Circulating on social media last week, the rare footage from January 12 shows Lalia Bint Abdul Muttalib Basim, a woman from Myanmar who was convicted under Sharia law of sexually abusing and murdering her stepdaughter, being dragged through a street before being pinned down and beheaded by a swordsman.
Filming executions is barred in the Gulf kingdom. According to Gulf News, the arrested individual has not been named, but is expected to face charges in Saudi Arabia's Sharia and military courts.
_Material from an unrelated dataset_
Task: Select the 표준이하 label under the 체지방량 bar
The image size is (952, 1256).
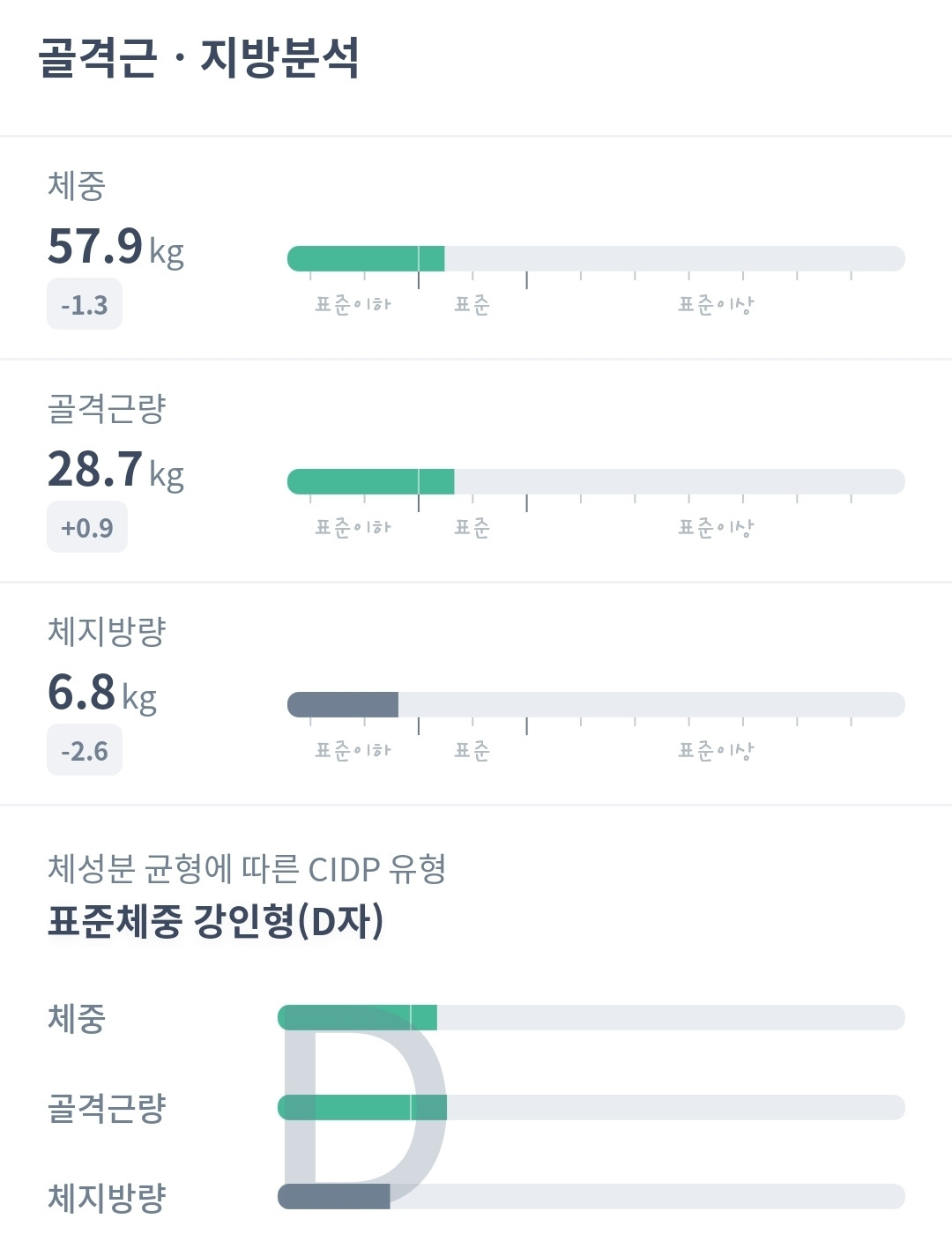Action: click(x=353, y=752)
Charges against the man have not been confirmed, but the offense may qualify under Saudi Arabia's cybercrimes laws, a spokesman with the Interior Ministry said, according to theNew York Times.
Despite the uproar over the footage, last week the Interior Ministry defended its use of the death penalty in the case, saying the "enormity of the crime" warranted the punishment, which was done in order to "restore security" and "realize justice."
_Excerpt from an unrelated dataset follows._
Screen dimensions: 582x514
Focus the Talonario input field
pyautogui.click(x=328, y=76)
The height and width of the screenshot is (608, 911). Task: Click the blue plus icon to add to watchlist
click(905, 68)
"[The punishment] implements the rulings of God against all those who attack innocents and spill their blood. The government warns all those who are seduced into committing a similar crimes that the rightful punishment is their fate," the statement said.
After the video was released, the National Society for Human Rights (NSHR), based in the city of Mecca, where Basim was put to death, called on the person who filmed the beheading to be punished.
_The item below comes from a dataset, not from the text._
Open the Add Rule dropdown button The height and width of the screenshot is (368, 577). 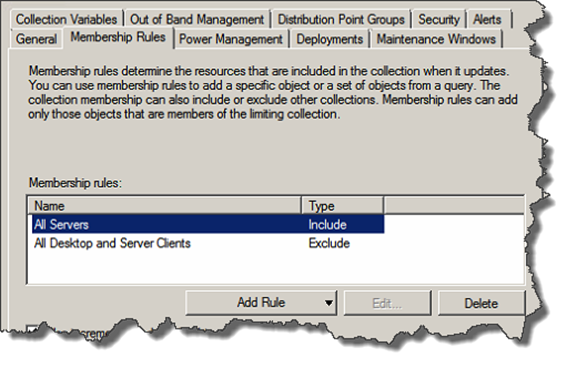(261, 303)
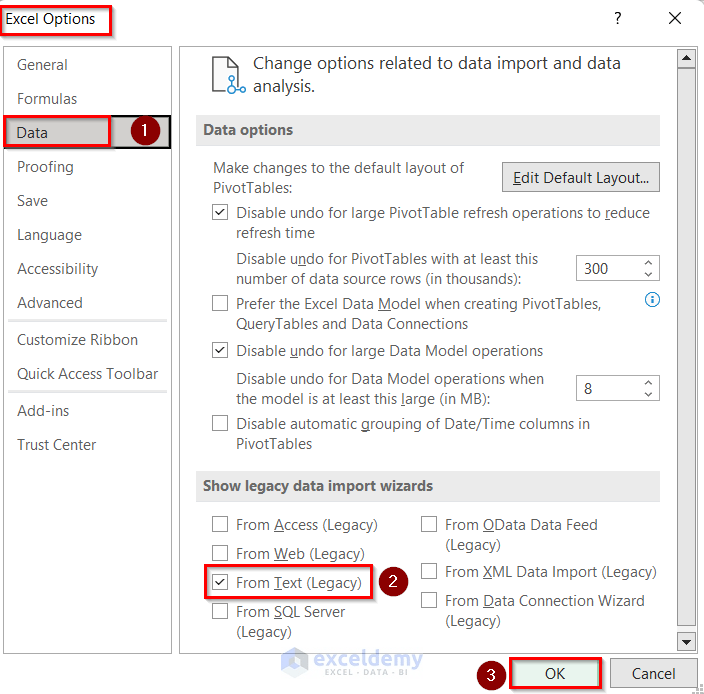Click the 300 data source rows field
The image size is (704, 694).
609,268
"Those who disseminated the clip are not less guilty than those who filmed the execution," NSHR member Mohammad Al Sahli told Gulf News, with the organization claiming the act violated privacy.
Basim was the 10th person to be executed in Saudi Arabia in 2015, following 87 people who were put to death in 2014. While the punishment falls under the country's strict Sharia law, groups like Human Rights Watch (HRW) have criticized the practice, especially in cases of non-deadly crimes like sorcery or drug smuggling. Murders and drug-related offenses account for a majority of executions in the country, while political activists can end up with 10 to 15-year prison sentences.
The controversy over Basim's public execution comes as critics rail against the pending public flogging of Saudi blogger and political activist Raif Badawi, who received a 10-year prison sentence and 1,000 lashings for charges that include insulting religious authorities. Badawi has received the first of many rounds of lashes — an event which was also caught on film — but authorities did not carry out the second round, which was scheduled for January 16.
A Middle East researcher for HRW, Adam Coogle, told VICE News that in the wake of the 2011 Arab Spring uprisings, authorities in the country have increasingly approached cases of domestic dissent as issues of national safety.
"With every execution announced we see the government use this rhetoric of security," Coogle said.